*** Opening Working data ***
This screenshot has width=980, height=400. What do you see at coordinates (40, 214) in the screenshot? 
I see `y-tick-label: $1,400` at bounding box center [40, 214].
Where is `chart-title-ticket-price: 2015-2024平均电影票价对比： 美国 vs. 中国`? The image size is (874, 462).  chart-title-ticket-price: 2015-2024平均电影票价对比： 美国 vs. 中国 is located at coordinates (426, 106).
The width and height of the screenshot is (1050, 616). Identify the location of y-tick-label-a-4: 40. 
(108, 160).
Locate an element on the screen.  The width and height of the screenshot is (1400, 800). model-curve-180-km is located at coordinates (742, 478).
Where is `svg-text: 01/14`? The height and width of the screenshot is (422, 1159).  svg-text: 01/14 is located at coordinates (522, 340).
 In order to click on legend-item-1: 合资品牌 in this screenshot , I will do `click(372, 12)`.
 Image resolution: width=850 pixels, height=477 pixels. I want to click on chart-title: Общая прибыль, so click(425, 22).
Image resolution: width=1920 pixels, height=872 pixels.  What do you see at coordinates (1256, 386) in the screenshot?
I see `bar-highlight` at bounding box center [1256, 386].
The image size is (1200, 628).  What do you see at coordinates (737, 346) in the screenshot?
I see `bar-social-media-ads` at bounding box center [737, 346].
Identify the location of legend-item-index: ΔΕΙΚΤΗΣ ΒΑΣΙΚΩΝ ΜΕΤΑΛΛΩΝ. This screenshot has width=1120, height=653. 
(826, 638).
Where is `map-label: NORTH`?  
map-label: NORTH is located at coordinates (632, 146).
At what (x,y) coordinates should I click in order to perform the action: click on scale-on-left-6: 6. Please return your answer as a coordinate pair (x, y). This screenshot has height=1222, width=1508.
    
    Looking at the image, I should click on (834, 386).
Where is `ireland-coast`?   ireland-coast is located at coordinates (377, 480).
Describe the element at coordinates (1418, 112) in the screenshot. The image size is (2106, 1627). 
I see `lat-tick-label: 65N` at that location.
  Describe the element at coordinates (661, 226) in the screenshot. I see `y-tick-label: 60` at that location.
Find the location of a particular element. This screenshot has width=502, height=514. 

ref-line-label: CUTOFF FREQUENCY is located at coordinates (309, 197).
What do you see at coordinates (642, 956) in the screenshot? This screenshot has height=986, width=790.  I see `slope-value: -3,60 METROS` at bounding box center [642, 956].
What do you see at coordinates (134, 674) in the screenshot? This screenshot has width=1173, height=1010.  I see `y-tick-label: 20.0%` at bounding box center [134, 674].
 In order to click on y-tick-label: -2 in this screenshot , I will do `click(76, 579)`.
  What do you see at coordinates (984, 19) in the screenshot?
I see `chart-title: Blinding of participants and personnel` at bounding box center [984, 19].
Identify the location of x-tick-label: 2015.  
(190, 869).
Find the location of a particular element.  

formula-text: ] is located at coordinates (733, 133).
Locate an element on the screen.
*** Closing Working data ***
• [Work item] Copy out each line of the records above that contains the word "pixels".

• [Your response]
 Image resolution: width=850 pixels, height=477 pixels. I want to click on chart-title: Общая прибыль, so click(425, 22).
Image resolution: width=1920 pixels, height=872 pixels.  What do you see at coordinates (1256, 386) in the screenshot?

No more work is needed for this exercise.